= Noel Duckworth =

British rower

John Noel Duckworth (25 December 1912 – 24 November 1980), MA, TD, was a rower and Anglican priest, Canon of Accra and the first Chaplain of Churchill College.

==Biography==
Duckworth was born on Christmas Day (hence Noel) at Goole, the son of the Reverend James Duckworth and his wife Nancy Sumner. He was educated at Lincoln School before he went up to Jesus College, Cambridge. At Cambridge University he coxed the winning Cambridge crews in the 1934, 1935 and 1936 Boat Races. In 1936 he coxed the Great Britain eight which came fourth at the 1936 Summer Olympics in Berlin.

He was ordained in 1936 and appointed a chaplain to the forces in August 1939. During the Second World War he served as chaplain to the 2nd Battalion, Cambridgeshire Regiment, and was sent out to Malaya in 1941. Duckworth was captured by the Japanese at Senggarang when he elected to remain with a group of wounded soldiers. He spent time in Pudu Gaol, in Changi Prison, a prisoner-of-war camp where he acted as chaplain. His work in the camp was documented in Russell Braddon's The Naked Island.

Immediately after the war he was appointed Chaplain of St John's College, Cambridge. In 1948 he took a post as Chaplain and Dean of the then newly created University of Ghana. Here, apart from his university work he became a canon in Accra cathedral. He returned to England in 1957 to become Chaplain at Pocklington School in Yorkshire.

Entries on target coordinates
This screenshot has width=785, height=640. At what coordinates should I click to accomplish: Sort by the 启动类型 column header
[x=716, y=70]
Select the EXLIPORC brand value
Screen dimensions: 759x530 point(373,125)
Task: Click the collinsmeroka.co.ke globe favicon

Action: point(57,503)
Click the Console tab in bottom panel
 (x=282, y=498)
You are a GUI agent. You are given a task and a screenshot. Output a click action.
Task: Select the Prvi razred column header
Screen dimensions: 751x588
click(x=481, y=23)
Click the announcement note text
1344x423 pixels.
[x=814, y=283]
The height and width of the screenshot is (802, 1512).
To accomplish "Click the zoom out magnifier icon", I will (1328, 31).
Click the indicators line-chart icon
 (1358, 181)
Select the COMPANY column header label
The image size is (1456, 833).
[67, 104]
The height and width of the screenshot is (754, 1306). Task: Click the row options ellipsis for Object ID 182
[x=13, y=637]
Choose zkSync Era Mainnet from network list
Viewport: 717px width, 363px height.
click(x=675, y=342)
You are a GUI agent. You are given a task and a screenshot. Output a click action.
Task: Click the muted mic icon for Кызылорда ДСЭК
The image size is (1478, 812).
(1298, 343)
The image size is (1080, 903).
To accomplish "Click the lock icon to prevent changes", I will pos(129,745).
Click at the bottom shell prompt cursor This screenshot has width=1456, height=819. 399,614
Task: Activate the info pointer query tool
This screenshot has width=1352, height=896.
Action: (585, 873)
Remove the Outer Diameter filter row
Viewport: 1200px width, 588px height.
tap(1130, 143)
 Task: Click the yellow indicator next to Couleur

Work to do:
A) Transcribe the passage of the Noel Duckworth text from "He was ordained" to "School in Yorkshire.".
B) Using the Noel Duckworth text, decide whether each statement agrees with it. Answer yes or no for each and quote the words that settle it. (i) The Great Britain eight that Duckworth coxed in 1936 won a medal at the Summer Olympics in Berlin. (ii) Duckworth was captured by the Japanese at Senggarang. (iii) Duckworth became Chaplain and Dean of the University of Ghana in 1948.

Task responses:
A)
He was ordained in 1936 and appointed a chaplain to the forces in August 1939. During the Second World War he served as chaplain to the 2nd Battalion, Cambridgeshire Regiment, and was sent out to Malaya in 1941. Duckworth was captured by the Japanese at Senggarang when he elected to remain with a group of wounded soldiers. He spent time in Pudu Gaol, in Changi Prison, a prisoner-of-war camp where he acted as chaplain. His work in the camp was documented in Russell Braddon's The Naked Island.

Immediately after the war he was appointed Chaplain of St John's College, Cambridge. In 1948 he took a post as Chaplain and Dean of the then newly created University of Ghana. Here, apart from his university work he became a canon in Accra cathedral. He returned to England in 1957 to become Chaplain at Pocklington School in Yorkshire.

B)
(i) No: "the Great Britain eight which came fourth at the 1936 Summer Olympics in Berlin"
(ii) Yes: "Duckworth was captured by the Japanese at Senggarang"
(iii) Yes: "In 1948 he took a post as Chaplain and Dean of the then newly created University of Ghana"